• [Tasks and exercises]:
(a) According to the passage on drywall waste, how much drywall is thrown away for every square foot of new drywall built?
(b) Continue the passage on drywall waste from its final sentence.
START Excerpt provided
DRYWALL IS NAUGHTY… AND SO ARE THE STUDS AND WIRING
It’s a method of construction first introduced in 1833. Here in the 21st century our fast changing businesses mean Conventional Construction creates unnecessary waste. It is built on-site. Materials arrive in a certain order and must be cut to fit. When a ceiling height is 9’ 2”, ten-foot sheets of drywall have to be paid for and cut down. For each transom, bulkhead and column, drywall and studs are cut. For every square foot of drywall built brand new – one pound is disposed. Once in the landfill it’s exposed to the elements – making it a hazardous waste, as it releases deadly hydrogen sulphide gas. Of course all this is exponentially multiplied during renovations and the inevitable demolition. 10 – 15% of landfill construction waste is drywall.
END Excerpt provided
START Data excerpts
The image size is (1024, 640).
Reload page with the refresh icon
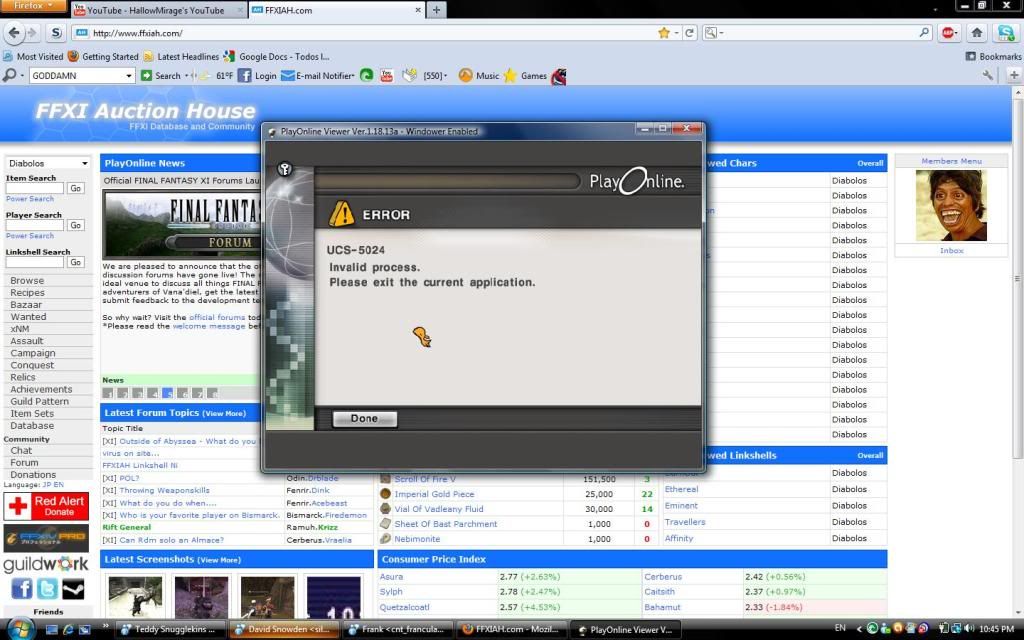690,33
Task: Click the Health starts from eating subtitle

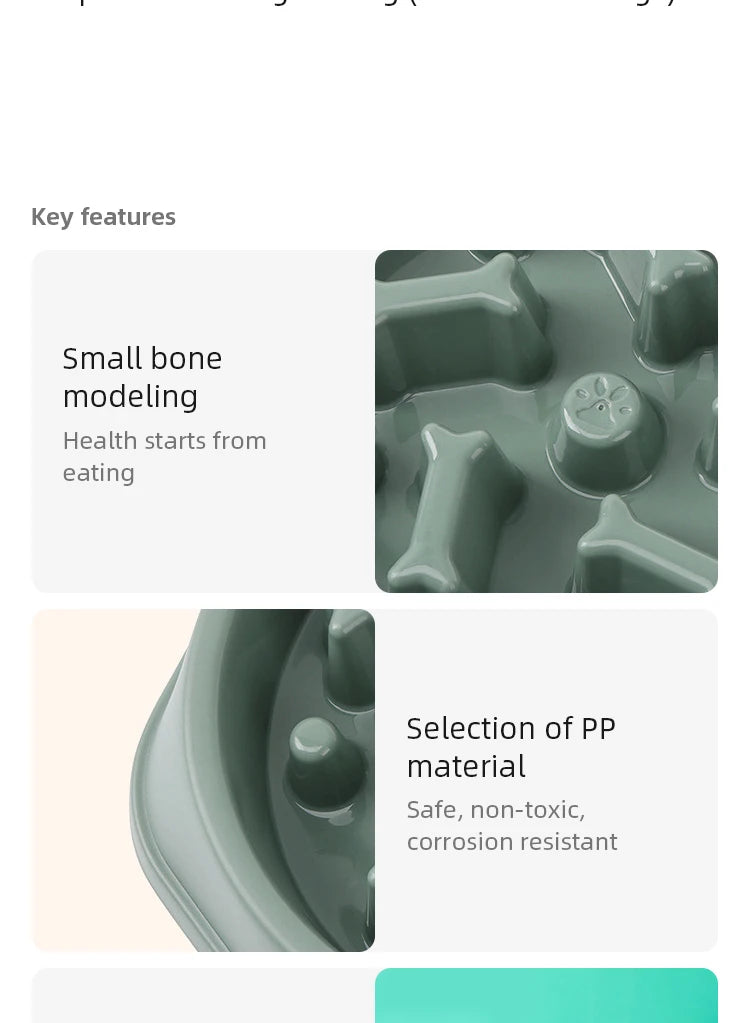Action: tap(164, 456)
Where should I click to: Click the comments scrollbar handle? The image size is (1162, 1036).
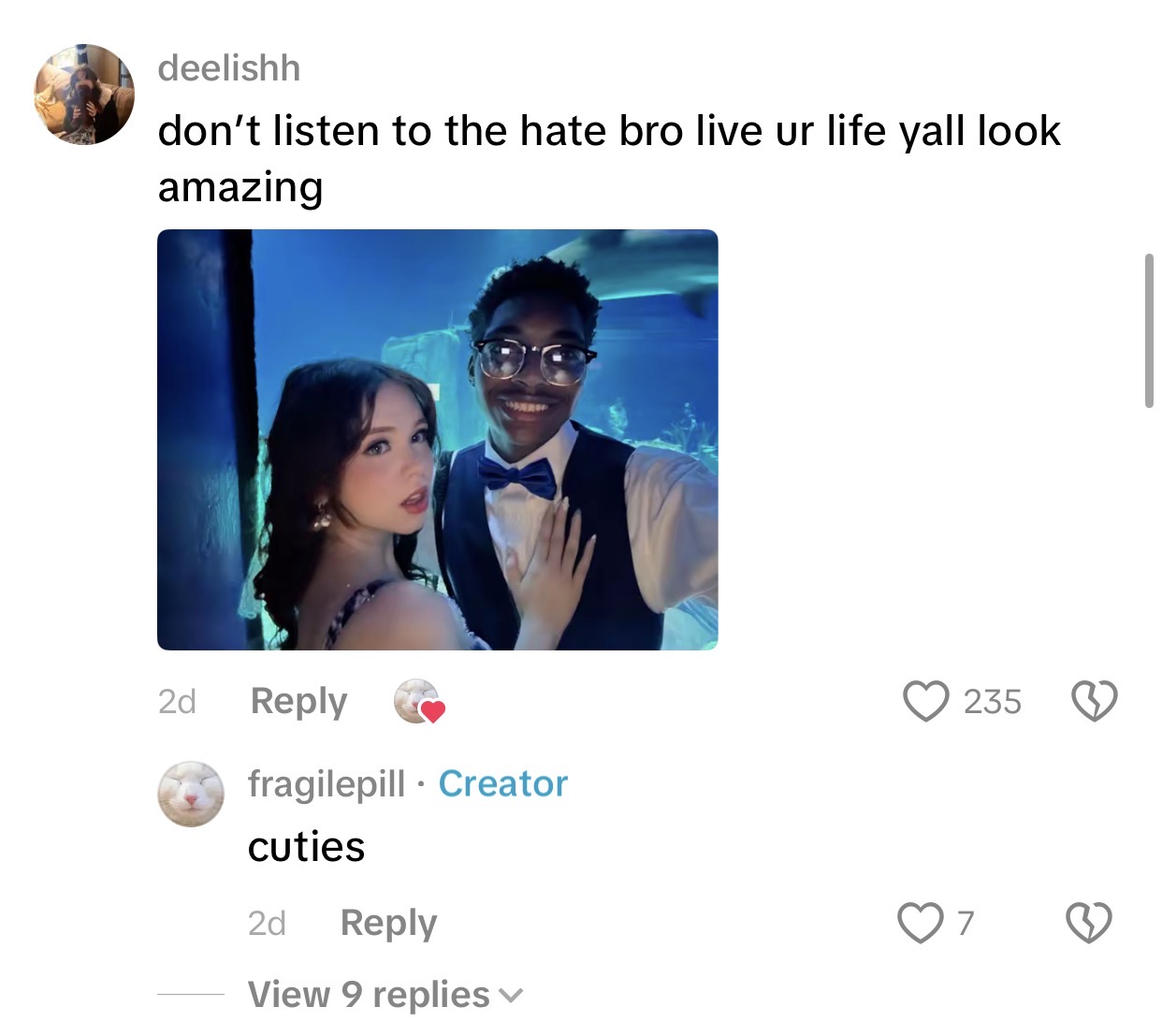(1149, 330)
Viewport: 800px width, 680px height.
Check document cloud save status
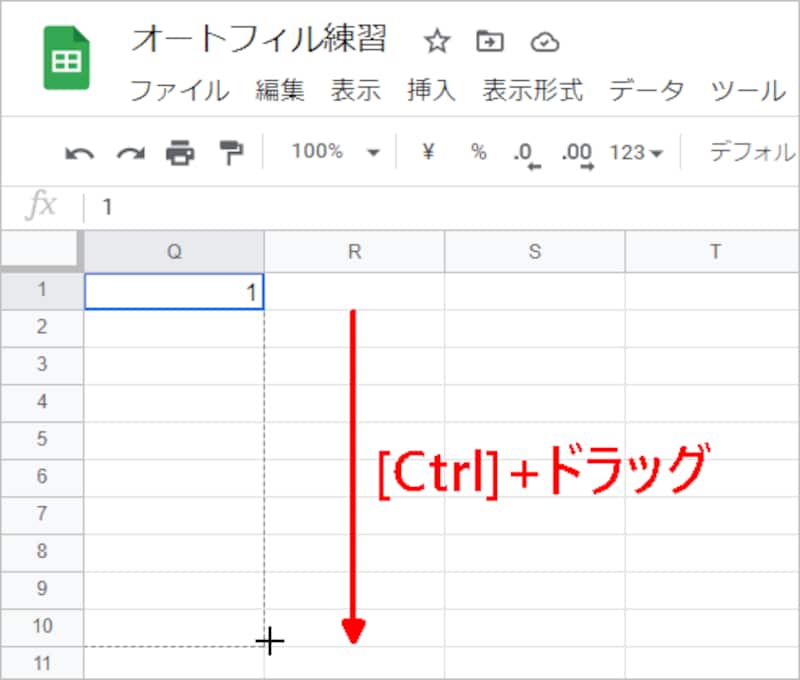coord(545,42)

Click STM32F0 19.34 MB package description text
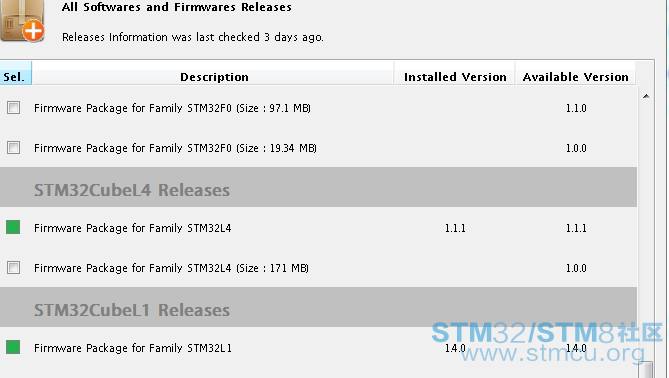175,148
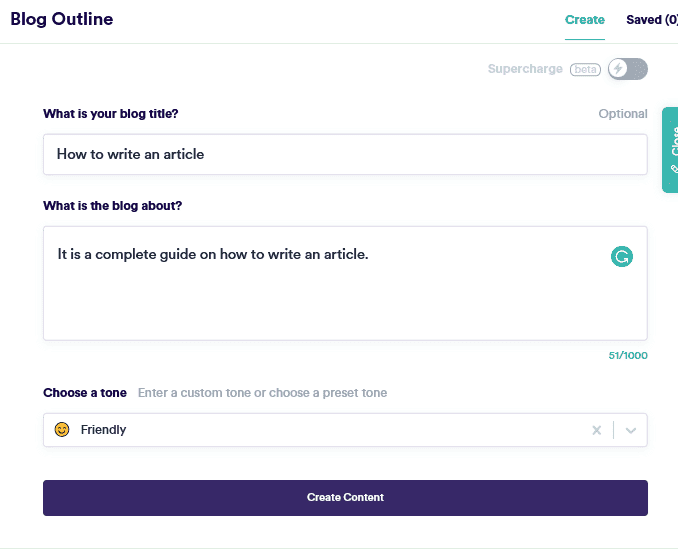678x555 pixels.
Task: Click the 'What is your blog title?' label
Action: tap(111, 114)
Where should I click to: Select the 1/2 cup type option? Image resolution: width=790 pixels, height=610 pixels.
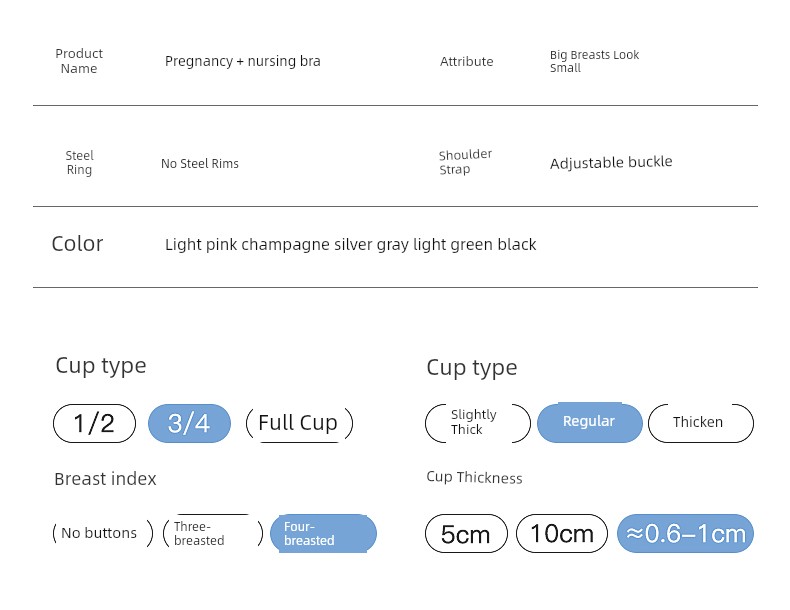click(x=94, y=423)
END Data excerpts
• [Answers to the exercise]:
(a) One pound is disposed of for every square foot.

(b)
The same goes for the wiring of the space. In every project there is at least a 10% contingency fee for all the cut-offs and mistakes. For moves, adds and changes wires are cut and new wire installed in homerun cabling methods. That cut wire isn’t as valuable as it was just a couple of years ago. To even get to the copper you have to strip lead-based jackets off the data cables. When changes are made during installation, those homerun data cables that were cut from the old layout can’t be left in the ceiling anymore. The National Code determined the danger to those in the building and fire fighters due to the lead and toxins in cabling is too big a risk. All unused cable must be removed. (Every 1000 linear feet of data cable can burn for 20 minutes with as high a BTU as gasoline.) There are an estimated six billion feet of cable and wiring in the ceilings of the United States.